The infrastructure shift highlighted by JP Morgan, Chamath Palihapitiya, and SemiAnalysis points to a massive, impending bottleneck in AI scaling: the "CPU Tax" of agentic orchestration. When workloads transition from static, single-turn LLM generation to dynamic, multi-turn loops (tool calling, state validation, output parsing, and iterative reasoning), the system shifts from being massively parallel and compute-bound (GPU) to highly serial, I/O-bound, and latency-sensitive (CPU).
Based on the design principles of the open-source BareMetal Exokerne, the agentic infrastructure developed by Return Infinity is well positioned to address the specific inefficiencies plaguing state of the art.
1. Eliminating OS Jitter and "Noise Floor" in Multi-Turn Loops
SemiAnalysis notes that CPU processing accounts for 50% to 90% of total latency in agentic systems. In a traditional Linux environment, an agent executing a multi-step loop is constantly penalised by the operating system's general-purpose scheduler, background processes, and context switching between user space and kernel space.
The BareMetal Advantage: BareMetal is a lean, 16KB exokernel written entirely in Assembly that operates with a Single Address Space. It features 100% deterministic interrupts and entirely removes the standard scheduler delay. By eliminating the background "noise floor" of a general-purpose OS, the rapid loop of Agent $\rightarrow$ Tool Call $\rightarrow$ Parse Output $\rightarrow$ Next Step runs at near-theoretical hardware speeds, directly cutting down the core source of agentic latency.
2. Solving the Cost and Speed of "Scale-to-Zero" (The Cold Boot Problem)
Because agentic workflows are highly variable—bursting when a complex goal is requested and sitting idle when waiting for a tool response or user input—infrastructure must scale down to zero to remain economically viable. However, spinning up traditional Linux/Docker containers introduces heavy cold-boot latencies.
The BareMetal Advantage: Return Infinity's data shows that stateless servers running on the BareMetal kernel achieve cold boot times of less than 10 milliseconds and are at least 25% more cost-effective than Linux-based serverless environments (like AWS Lambda).

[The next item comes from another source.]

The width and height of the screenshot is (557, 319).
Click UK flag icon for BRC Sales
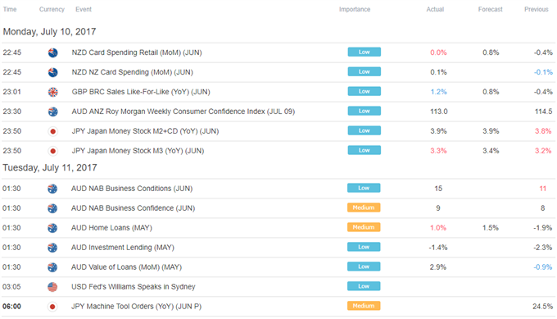(53, 92)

For a multi-agent orchestration fabric where agents are spun up and decommissioned on demand to handle modular sub-tasks, this hyper-fast initialization completely shifts the economic equation.

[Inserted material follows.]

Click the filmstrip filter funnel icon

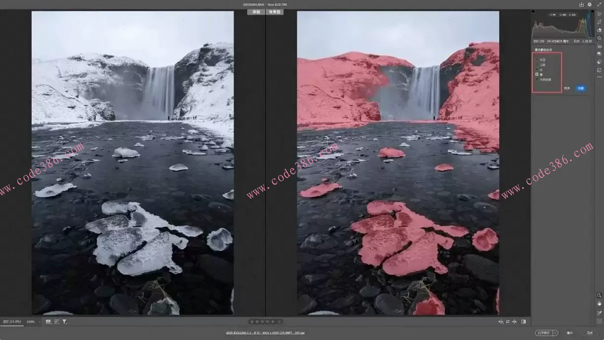pos(65,322)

3. Maximizing Host Density for CPU-Heavy Workloads
With agent workloads flipping to 86% CPU / 14% GPU, cloud providers and enterprises will face massive memory and CPU starvation on their host nodes if they continue using heavy guest operating systems.
The BareMetal Advantage: BareMetal uses less than 4 MiB of RAM while running, leaving 99%+ of the allocated system memory and virtualized CPU cycles completely dedicated to the actual payload (the agent orchestration logic). This allows for extreme "hyper-density" on virtualization platforms (like Proxmox, DigitalOcean, or private HPC clusters), enabling providers to pack significantly more concurrent agent executors onto the same physical hardware without exhausting RAM or wasting CPU cycles on kernel maintenance.
4. High-Throughput I/O for Tool and API Interactivity
An AI agent's primary job is communicating over networks—hitting databases, scraping web endpoints, or calling external microservice APIs. Traditional network stacks introduce significant packet processing overhead and non-deterministic jitter.
The BareMetal Advantage: BareMetal utilizes VirtIO Optimized Networking, yielding less than 1% variance in network latency (jitter). This ultra-low, predictable I/O capability is critical when an agent needs to perform "fan-out" operations—querying multiple tools simultaneously and awaiting responses—without the networking stack becoming a bottleneck.